My father has the coupe version (E86) and it really is a nice car. The long bonnet and squat, muscular proportions go so well with the swooping fastback shape that gives the car an almost classic sports car look. His isn’t the fire-breathing, ultra desirable Z4M variant but you’d better believe that the 3.0 N52B30 straight-six under that huge bonnet can deliver a massive shove…as well as a big grin on the driver’s face.
The E65 was one of the more shocking designs to emerge from Bangle’s reign at BMW’s design offices. It was a car that looked nothing at all like its conservative predecessor and in that sense, it achieved the BMW board’s wishes to move the design direction of its cars into the future. The controversy was real however, especially at the rear end of the car where the strange (shocking even, for 2001) elongated boot horrified many, leading critics to label it the “Bangle Butt”. As with the E60 5-Series, I too did not like this car when it first launched. The design was just so different and in-your-face. I couldn’t stand the car.
But as with the E60, that bold design philosophy is exactly what has made the E65 7-Series age fantastically in my opinion. I don’t look twice at the current 7-Series or the model it replaced but when I see an E65 cruising by, I can’t help but look. I hated it in period but the current, ultra-safe design direction at BMW has given me newfound appreciation for cars like the E65 and made me realise how lucky we really were to witness these risks being taken. Sometimes though, you can’t appreciate what you have until you lose it.
Another radical design that sported a “Bangle Butt”, the E63 6-Series was as different as you could possibly get from the original, much-loved 6-Series (E24). Big, beefy and with a bruiser persona, the E63 was another controversial design that – again – I felt enormously turned-off by back in 2004. Like the 7-Series, I could only look at it and think “what the hell are they doing?“. It was fugly and struck me as a mish-mash of design elements colliding in the worst possible way.
Surprise, surprise, the E63 has the polar opposite effect on me today in 2019. It turns me on like modern BMWs simply can’t. As I mentioned in the intro to this article, I do like the Gran Coupe (F06) body style of the more recent 6-Series but nothing is a dramatic and statement-making as the E63, especially in M6 mode – a true monster with planet-sized alloys and that masterpiece that is the 5.0 S85B50 V10 engine. Will we ever see such a radical design again? Never say never but I feel that it’s unlikely which is a shame.
To quote myself from this very post:
“Sometimes though, you can’t appreciate what you have until you lose it.”

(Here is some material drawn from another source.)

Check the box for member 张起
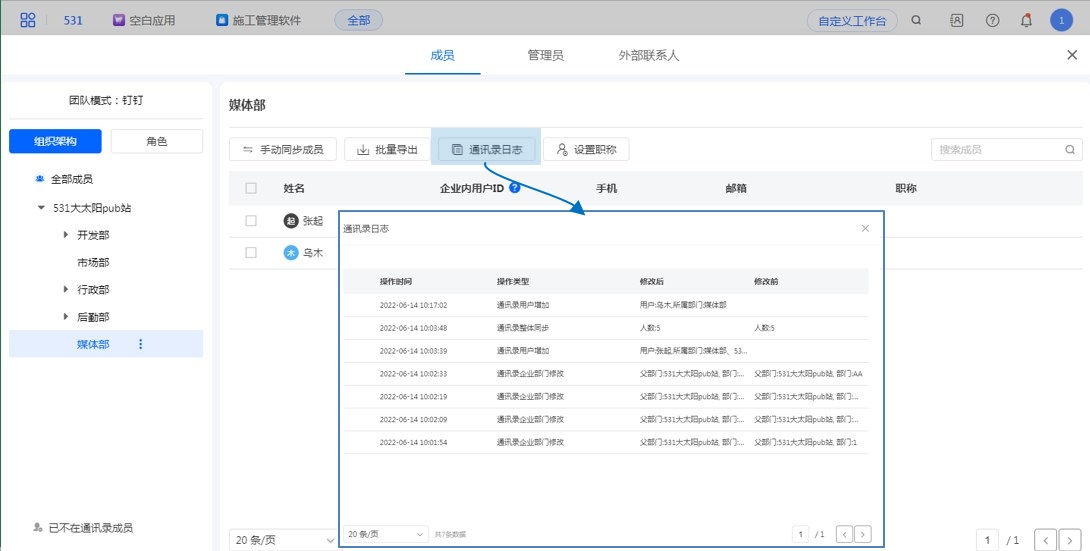Viewport: 1090px width, 551px height. point(251,221)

I feel that this is the best way I can sum up the Bangle years at BMW. Obviously, I am very much aware of the concepts of maturity, rose-tinted vision and older stuff looking a lot better in light of newer offerings but despite that, I’m still fascinated by how horrible these cars seemed to many of us in their day and how fantastic they look NOW. Looking at the German automotive industry today, it’s almost unthinkable to imagine that a giant like BMW – that values consistency and inoffensive design language – would have once permitted a man to wipe the slate and trade in Evolution for Revolution in such a blunt manner. I’m glad that they did though because the cars I’ve covered here have aged superbly in my opinion and make highly tempting purchases on the second-hand market.
What do you think? Have you always hated the Bangle era? Did you appreciate it from the very beginning, waiting for the rest of the world to catch up? Or were you like me and changed your stance over time?